We are reporting an interesting case of glenoid fracture in a 46-year-old male which was fixed with the help of arthroscopy. At present, anterior or posterior glenoid rim fractures and some greater tuberosity fractures are widely treated arthroscopically. We report the arthroscopically assisted fixation of a transverse articular glenoid fracture. Arthroscopic reduction and percutaneous fixation of glenoid fractures not only allows anatomic reduction with minimal surgical trauma but provides a valid diagnostic and treatment alternative for associated capsular, ligamentous, labral or tendon injuries as well as joint irrigation. The principle portals are discussed. We suggest fixation with cannulated screws for better stability of fracture fragments and advise K-wires for fractures that are comminuted and not amenable to cannulated screw fixation. However, arthroscopic fixation of shoulder fractures is associated with a learning curve depending on surgeon's experience in shoulder arthroscopy.


Keywords: Arthroscopy, fracture glenoid, glenoid, intraarticular, percutaneous fixation, shoulder arthroscopy


How to cite this article:
Yallapragada R, Patel K, Davuluri P, Sloan A, Marynissen H. Arthroscopy-assisted percutaneous fixation of glenoid fossa fracture. Int J Shoulder Surg 2007;1:96-9

How to cite this URL:
Yallapragada R, Patel K, Davuluri P, Sloan A, Marynissen H. Arthroscopy-assisted percutaneous fixation of glenoid fossa fracture.
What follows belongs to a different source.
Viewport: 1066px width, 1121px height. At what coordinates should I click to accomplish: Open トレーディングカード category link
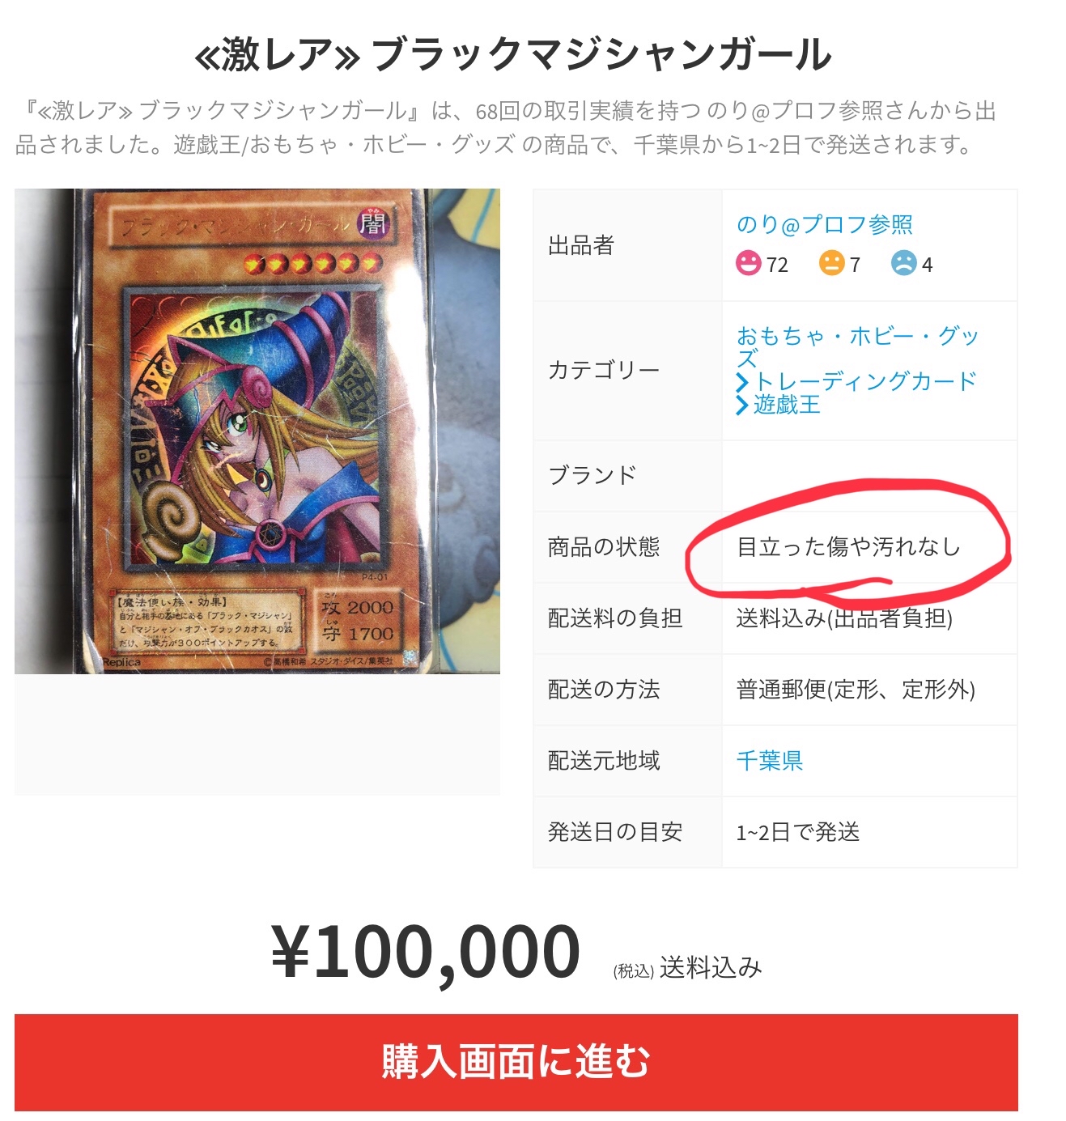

Int J Shoulder Surg [serial online] 2007 [cited 2018 Dec 14];1:96-9. Available from: http://www.internationalshoulderjournal.org/text.asp?2007/1/3/96/34515



   Introduction Top


Glenoid Fossa Fractures typically present with transverse fracture through the glenoid articular surface and are very uncommon comprising about 10% of scapular fractures, of which less than 10% of glenoid cavity fractures are significantly displaced. Arthroscopic reduction and percutaneous fixation yields excellent results with no complications that are associated with traditional open surgery. We are presenting a typical case of glenoid fracture which was successfully fixed arthroscopically.


   Case Report Top


A 46-year-old right dominant-handed male slipped over cellar steps and fell backwards on his left shoulder. He presented with pain and difficulty in moving his left shoulder. No other significant medical history was noted. Examination revealed a superficial graze, bruising and tenderness over the posterior and lateral aspect of the shoulder, but no obvious deformity was noted. Mild swelling of the shoulder joint along with limited range of movements was observed. No neurovascular deficit in the left upper limb and no other injuries were noted. X-rays revealed a scapular fracture type Va Ideberg with significant intraarticular disruption. CT scans were not requested, as X-rays showed a large fragment of glenoid with obvious displacement and no significant comminution.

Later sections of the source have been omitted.